Mortgage brokers can work independently or with a brokerage firm. Their employer usually provides training on company-specific procedures and loan software. They may also be required to learn industry and regulatory terminology to communicate with their borrowers.
They collaborate with many people throughout the lending process, including real estate agents, underwriters and closing agents. They also liaise with the borrower to ensure all documentation is correct and completed on time.
Negotiating on Your Behalf
Mortgage brokers can leverage their relationships with lenders to snag borrowers better interest rates than they might be able to secure on their own. This is especially important for people with poor credit or complicated homebuying situations.
Mortgages require a lot of documentation, including employment verifications, pay stubs, credit reports and more.

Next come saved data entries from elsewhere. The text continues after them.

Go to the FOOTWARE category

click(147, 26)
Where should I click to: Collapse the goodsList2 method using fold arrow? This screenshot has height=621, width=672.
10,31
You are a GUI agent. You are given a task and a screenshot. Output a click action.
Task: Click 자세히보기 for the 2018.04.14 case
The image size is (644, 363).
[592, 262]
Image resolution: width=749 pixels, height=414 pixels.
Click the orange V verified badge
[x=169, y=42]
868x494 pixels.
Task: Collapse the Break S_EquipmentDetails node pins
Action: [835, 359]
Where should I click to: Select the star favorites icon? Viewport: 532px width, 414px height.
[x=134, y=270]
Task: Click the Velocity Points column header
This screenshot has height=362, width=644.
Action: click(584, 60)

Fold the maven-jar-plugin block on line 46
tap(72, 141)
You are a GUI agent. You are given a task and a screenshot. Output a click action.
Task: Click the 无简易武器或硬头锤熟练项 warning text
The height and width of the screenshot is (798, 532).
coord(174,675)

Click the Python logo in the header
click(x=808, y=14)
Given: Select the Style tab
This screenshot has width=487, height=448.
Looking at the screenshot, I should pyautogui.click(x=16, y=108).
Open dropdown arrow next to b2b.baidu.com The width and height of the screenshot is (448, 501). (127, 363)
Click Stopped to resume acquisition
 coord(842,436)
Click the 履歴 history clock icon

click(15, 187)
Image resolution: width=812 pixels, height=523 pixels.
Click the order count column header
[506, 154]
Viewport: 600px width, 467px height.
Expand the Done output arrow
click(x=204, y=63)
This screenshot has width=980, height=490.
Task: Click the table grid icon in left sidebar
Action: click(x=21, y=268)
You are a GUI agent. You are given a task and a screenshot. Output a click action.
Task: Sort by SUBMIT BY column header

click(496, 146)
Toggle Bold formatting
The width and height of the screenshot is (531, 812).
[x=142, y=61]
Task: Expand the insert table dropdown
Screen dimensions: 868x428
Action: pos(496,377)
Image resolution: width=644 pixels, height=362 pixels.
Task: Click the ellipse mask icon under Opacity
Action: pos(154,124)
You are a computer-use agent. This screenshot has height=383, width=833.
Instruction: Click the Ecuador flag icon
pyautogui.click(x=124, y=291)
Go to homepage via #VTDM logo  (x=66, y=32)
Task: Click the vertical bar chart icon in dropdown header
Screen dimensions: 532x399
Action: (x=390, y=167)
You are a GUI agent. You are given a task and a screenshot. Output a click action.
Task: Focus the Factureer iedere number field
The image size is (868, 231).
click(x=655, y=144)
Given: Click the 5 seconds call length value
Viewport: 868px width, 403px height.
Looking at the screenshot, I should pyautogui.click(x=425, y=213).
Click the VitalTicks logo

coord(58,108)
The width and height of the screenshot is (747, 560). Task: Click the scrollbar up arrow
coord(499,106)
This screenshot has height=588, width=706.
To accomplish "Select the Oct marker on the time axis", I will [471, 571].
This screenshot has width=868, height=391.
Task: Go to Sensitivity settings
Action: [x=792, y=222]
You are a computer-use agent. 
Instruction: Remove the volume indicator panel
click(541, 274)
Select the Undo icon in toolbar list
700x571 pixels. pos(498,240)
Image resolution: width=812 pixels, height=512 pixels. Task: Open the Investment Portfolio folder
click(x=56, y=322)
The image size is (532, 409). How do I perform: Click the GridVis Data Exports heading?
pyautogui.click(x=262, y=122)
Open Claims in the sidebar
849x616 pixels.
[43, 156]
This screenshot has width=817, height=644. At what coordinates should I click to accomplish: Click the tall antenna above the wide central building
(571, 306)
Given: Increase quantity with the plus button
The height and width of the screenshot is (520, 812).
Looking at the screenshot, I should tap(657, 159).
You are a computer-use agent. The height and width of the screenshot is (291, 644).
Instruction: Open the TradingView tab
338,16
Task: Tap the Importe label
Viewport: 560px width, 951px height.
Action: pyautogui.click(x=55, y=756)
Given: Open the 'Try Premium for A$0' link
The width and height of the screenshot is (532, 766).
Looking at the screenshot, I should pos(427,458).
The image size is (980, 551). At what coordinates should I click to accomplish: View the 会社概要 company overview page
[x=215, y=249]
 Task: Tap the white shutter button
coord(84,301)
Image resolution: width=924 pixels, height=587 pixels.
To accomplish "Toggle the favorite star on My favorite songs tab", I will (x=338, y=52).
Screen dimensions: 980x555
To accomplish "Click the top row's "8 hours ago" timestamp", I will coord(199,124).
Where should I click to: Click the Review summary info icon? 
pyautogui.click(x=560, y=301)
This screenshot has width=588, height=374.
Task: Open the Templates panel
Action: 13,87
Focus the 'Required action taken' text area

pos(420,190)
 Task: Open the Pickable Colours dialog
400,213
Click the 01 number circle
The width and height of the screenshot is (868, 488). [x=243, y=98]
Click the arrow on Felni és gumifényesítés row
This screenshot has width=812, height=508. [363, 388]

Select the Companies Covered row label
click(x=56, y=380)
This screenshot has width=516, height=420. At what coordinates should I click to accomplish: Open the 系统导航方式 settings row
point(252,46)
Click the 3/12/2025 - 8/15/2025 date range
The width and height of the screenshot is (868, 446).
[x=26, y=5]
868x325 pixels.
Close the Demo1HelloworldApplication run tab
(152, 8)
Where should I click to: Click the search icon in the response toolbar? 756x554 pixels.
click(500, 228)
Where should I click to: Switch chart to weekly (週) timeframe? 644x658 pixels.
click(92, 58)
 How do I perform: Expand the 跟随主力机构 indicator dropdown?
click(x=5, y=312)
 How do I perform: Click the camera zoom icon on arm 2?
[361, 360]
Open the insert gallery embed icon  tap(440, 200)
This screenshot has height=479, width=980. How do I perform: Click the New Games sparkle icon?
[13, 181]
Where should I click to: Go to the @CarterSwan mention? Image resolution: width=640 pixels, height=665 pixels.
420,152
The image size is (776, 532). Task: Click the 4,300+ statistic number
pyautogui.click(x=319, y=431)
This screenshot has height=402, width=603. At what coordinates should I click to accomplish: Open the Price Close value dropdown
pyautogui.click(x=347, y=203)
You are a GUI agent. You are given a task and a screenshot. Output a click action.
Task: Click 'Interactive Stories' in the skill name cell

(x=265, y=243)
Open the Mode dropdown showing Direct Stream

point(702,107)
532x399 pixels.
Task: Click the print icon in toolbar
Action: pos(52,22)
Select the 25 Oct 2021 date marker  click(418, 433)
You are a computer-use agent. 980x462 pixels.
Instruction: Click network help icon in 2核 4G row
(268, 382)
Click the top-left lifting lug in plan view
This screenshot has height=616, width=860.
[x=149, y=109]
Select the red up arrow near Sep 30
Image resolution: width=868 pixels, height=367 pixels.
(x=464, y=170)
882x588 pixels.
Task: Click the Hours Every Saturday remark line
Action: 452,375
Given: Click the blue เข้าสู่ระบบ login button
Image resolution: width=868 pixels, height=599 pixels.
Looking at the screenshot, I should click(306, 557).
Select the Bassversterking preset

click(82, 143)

Mortgage brokers are skilled at compiling and presenting this information to lenders in a way that makes it easy for them to understand and approve.
Unlike bank loan officers, who offer programs from only one institution, mortgage brokers have access to a variety of lenders and can help borrowers compare head-to-head options. This can save time and money during the mortgage process.
In fact, it’s one of the main reasons people hire a broker to begin with. However, it’s crucial to interview a mortgage broker and ensure that they have the skills necessary to meet your needs.
Closing the Deal
Once a borrower has selected a lender, the mortgage broker typically compiles loan paperwork and submits it to the underwriter for approval. He or she also orders an appraisal and ensures that legal instructions are sent to the closing agent.
Mortgage brokers frequently communicate with borrowers, real estate agents and other financial professionals throughout the lending process, requiring them to understand industry and regulatory terminology as well as use effective communication skills.
A mortgage broker serves as an intermediary between a lender and a homebuyer, providing a range of mortgage loan options from multiple lenders. Mortgage brokers earn a mixture of fees and commission. Choosing the right mortgage broker can save time and money, help borrowers find a suitable lender match, and facilitate the mortgage loan process.
Interviewing different mortgage brokers and asking for online reviews can help borrowers select a reputable professional who values homebuyers, provides proactive guidance and works diligently to close mortgage loans on time.